Замените во всех записях ниже "Where should I click to" на "What should I click to", оставив остальной текст без изменений, и приведите записи заново без изображений.
═══
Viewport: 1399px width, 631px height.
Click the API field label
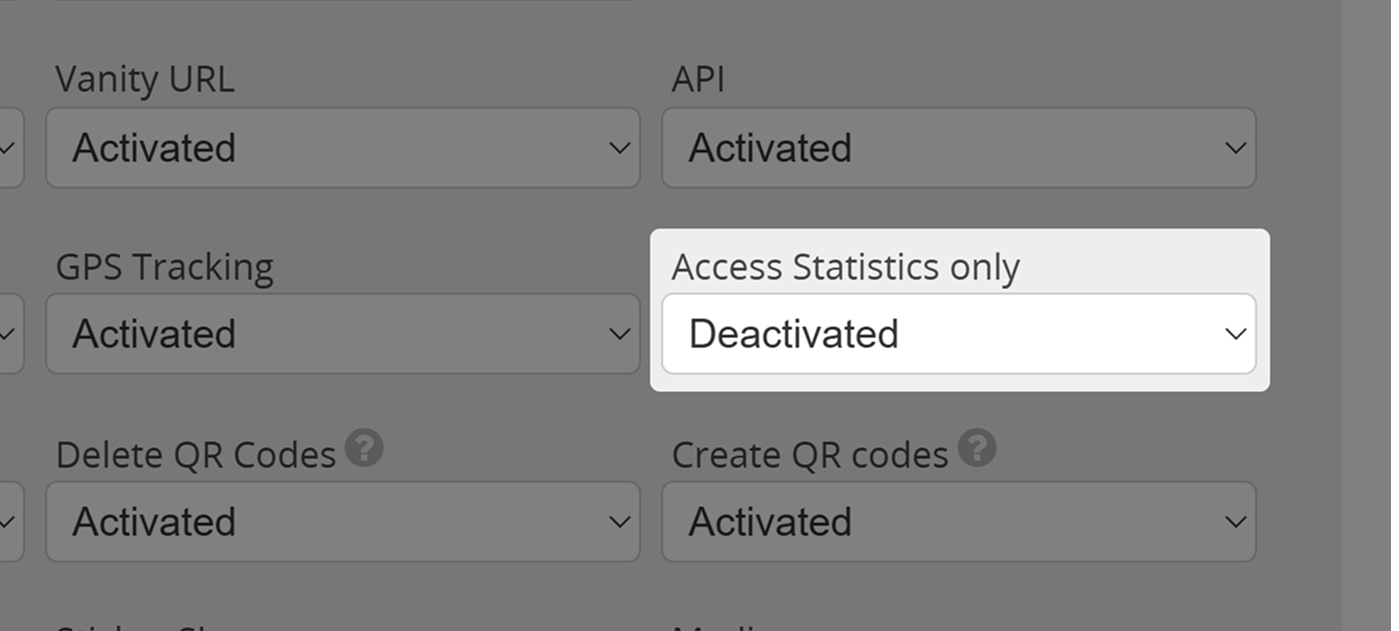coord(698,80)
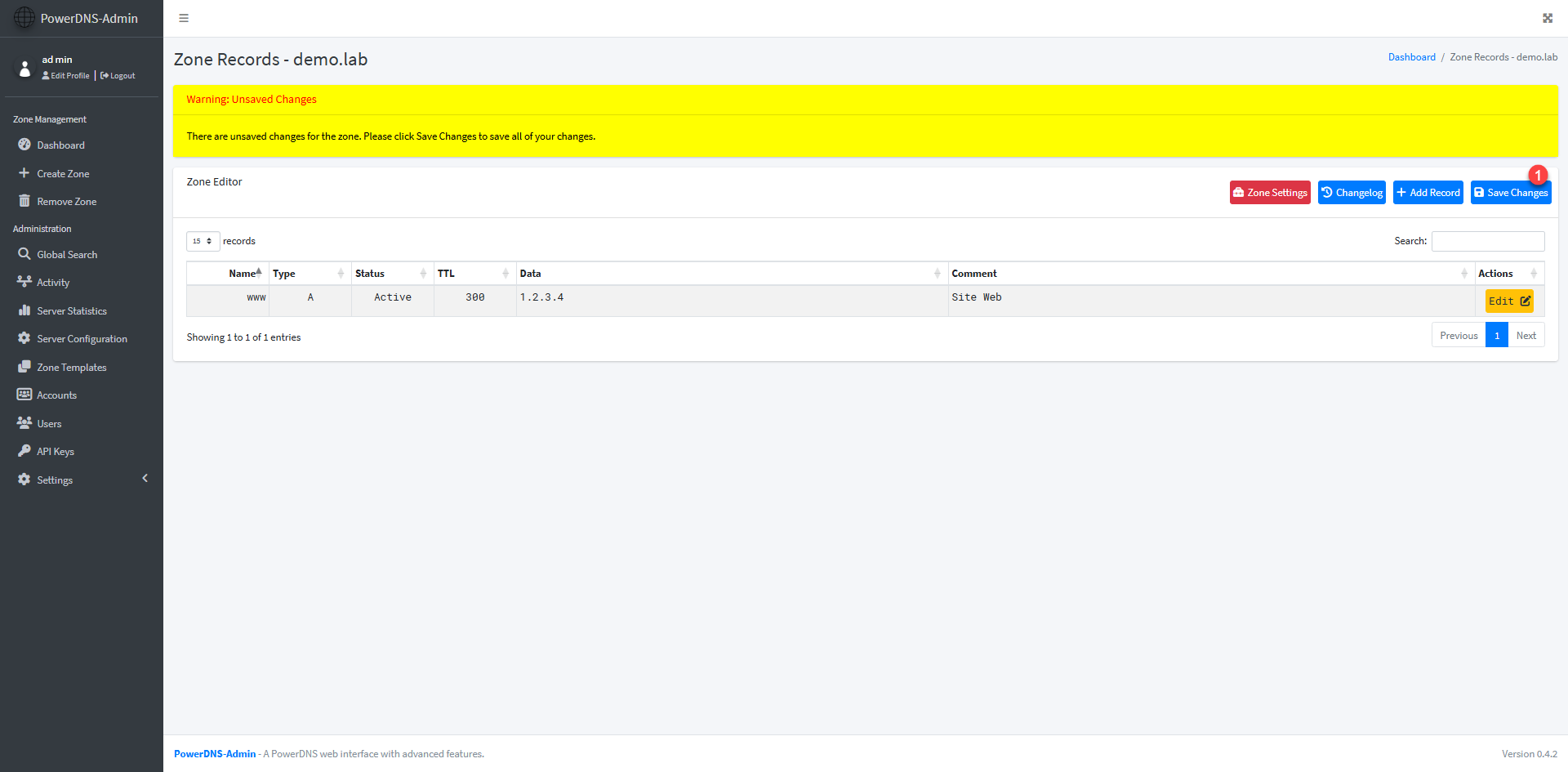Edit the www A record
Viewport: 1568px width, 772px height.
tap(1508, 301)
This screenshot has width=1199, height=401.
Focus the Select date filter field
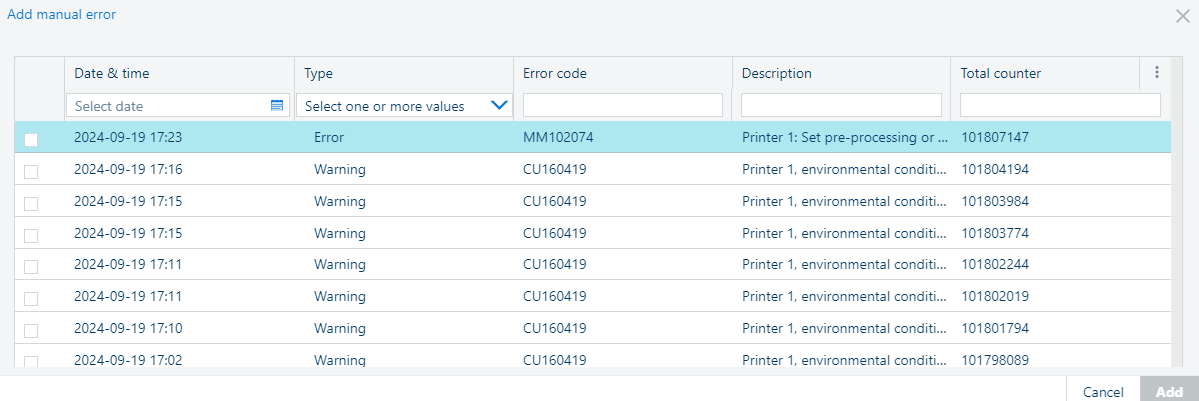(x=168, y=105)
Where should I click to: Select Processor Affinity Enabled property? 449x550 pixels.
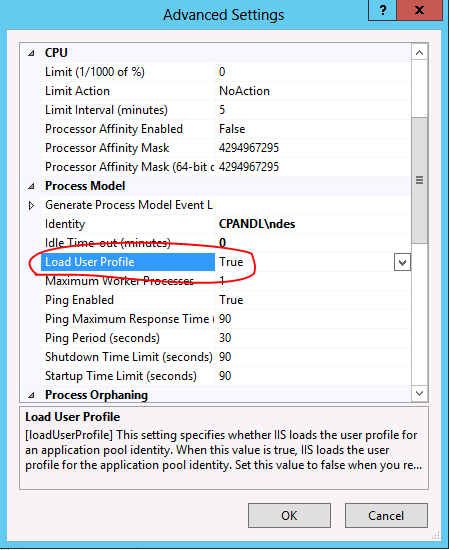point(225,129)
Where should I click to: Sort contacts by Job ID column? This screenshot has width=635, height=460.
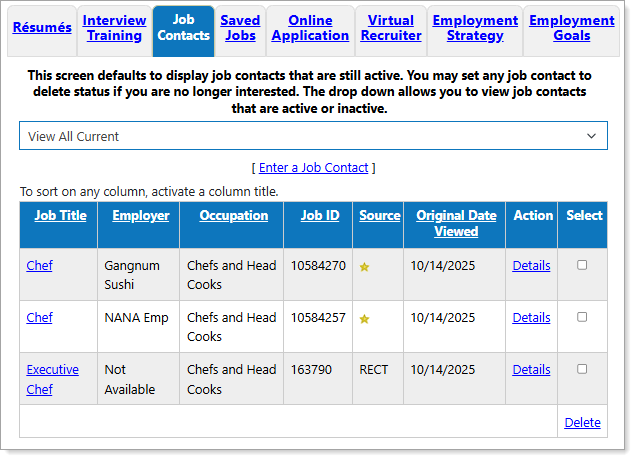pos(320,215)
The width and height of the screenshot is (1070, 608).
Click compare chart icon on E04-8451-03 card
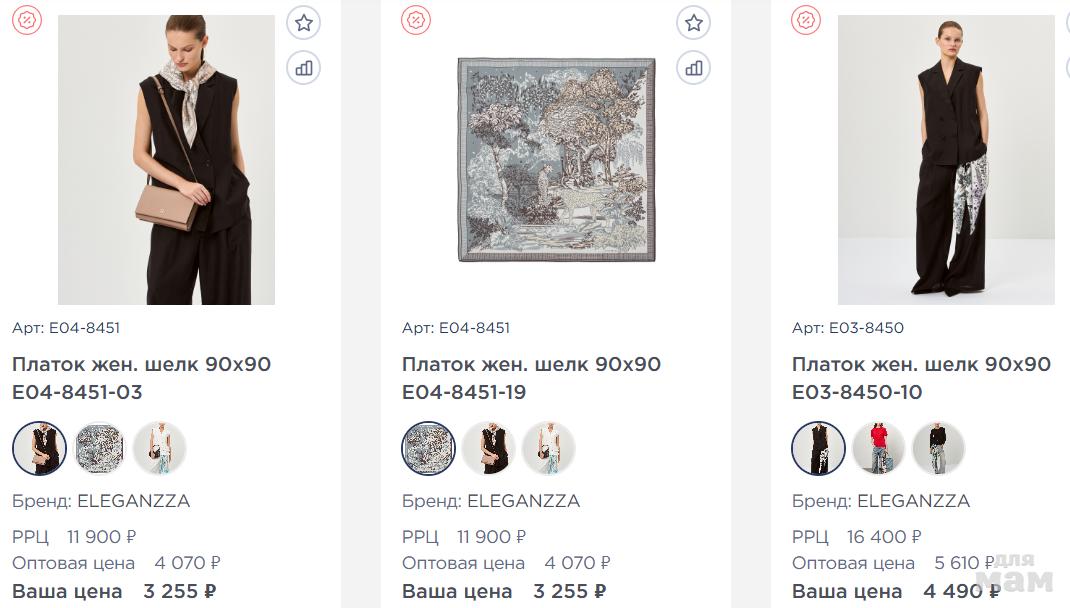pos(304,68)
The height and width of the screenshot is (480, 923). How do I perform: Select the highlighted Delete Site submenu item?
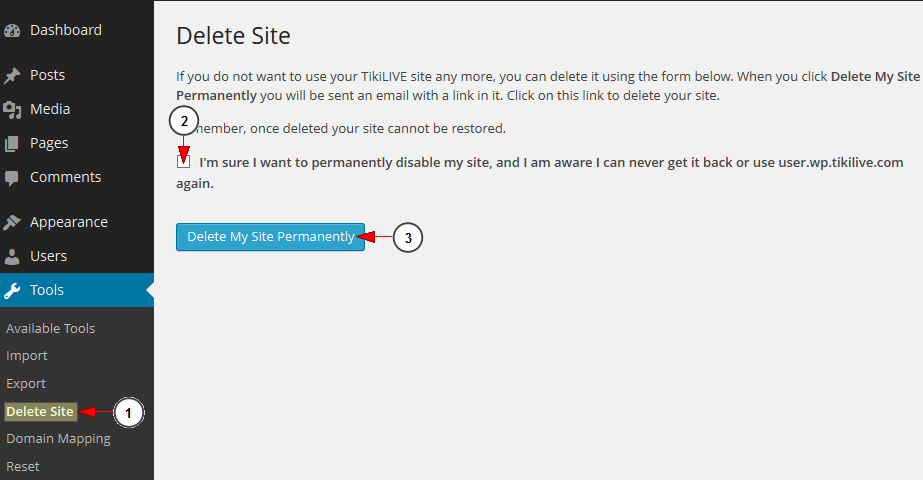click(x=40, y=412)
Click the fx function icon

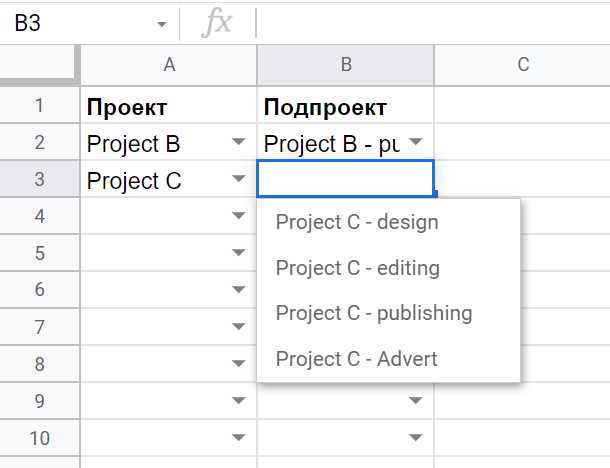pos(216,24)
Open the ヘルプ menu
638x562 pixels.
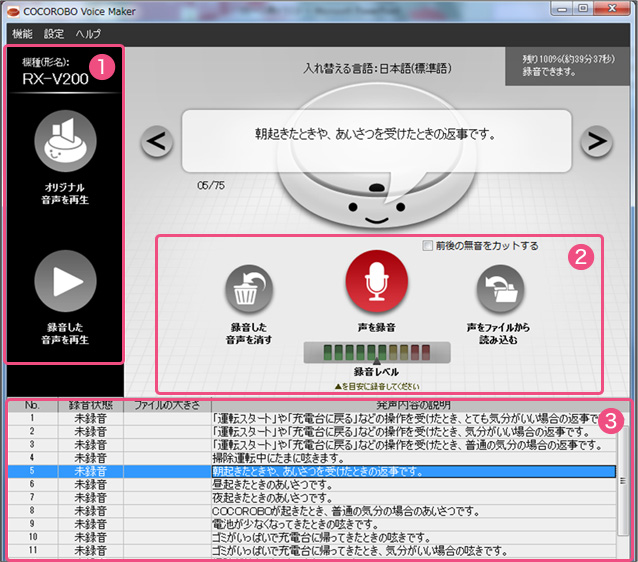tap(88, 33)
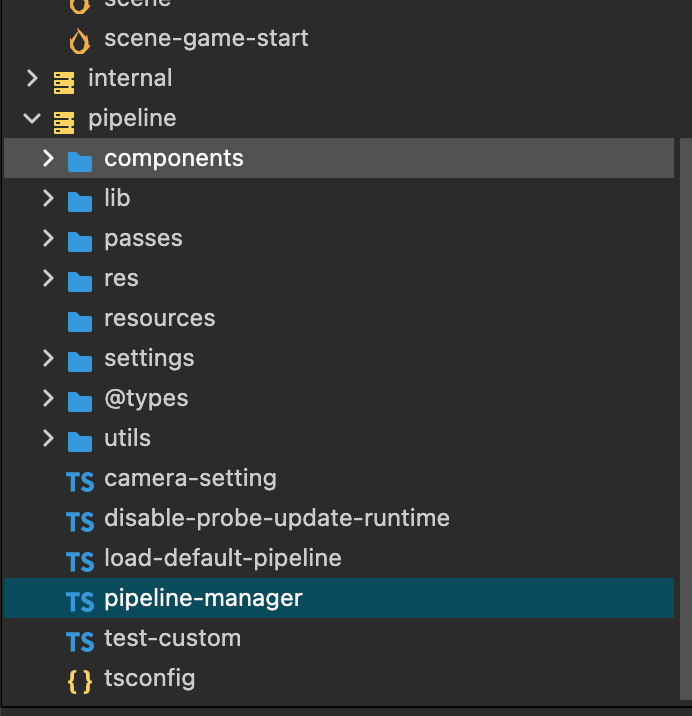Click the resources folder icon
The width and height of the screenshot is (692, 716).
coord(80,320)
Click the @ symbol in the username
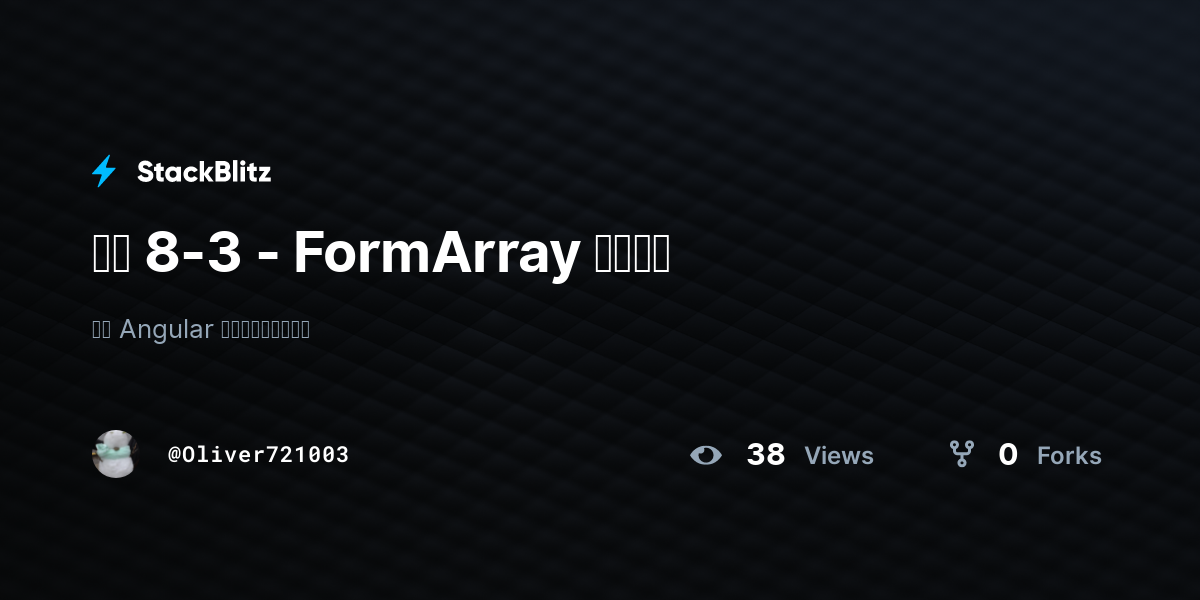Screen dimensions: 1200x600 point(174,455)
═══
### ОЖИДАЕМЫЙ РЕЗУЛЬТАТ
Viewport: 1399px width, 631px height.
Click the API field label
coord(698,80)
Edit the www A record
Viewport: 1568px width, 772px height.
tap(1508, 301)
This screenshot has width=1199, height=401.
Focus the Select date filter field
(x=168, y=105)
What should I click to: Select Processor Affinity Enabled property? 449x550 pixels.
point(225,129)
What should I click to: Sort contacts by Job ID column? This screenshot has width=635, height=460.
pos(320,215)
The width and height of the screenshot is (1070, 608).
Click compare chart icon on E04-8451-03 card
pos(304,68)
The height and width of the screenshot is (480, 923). How do I perform: Select the highlighted Delete Site submenu item?
click(x=40, y=412)
Click the fx function icon

pos(216,24)
Open the ヘルプ menu
638x562 pixels.
tap(88, 33)
Click the resources folder icon
The width and height of the screenshot is (692, 716).
coord(80,320)
Click the @ symbol in the username
Screen dimensions: 1200x600 point(174,455)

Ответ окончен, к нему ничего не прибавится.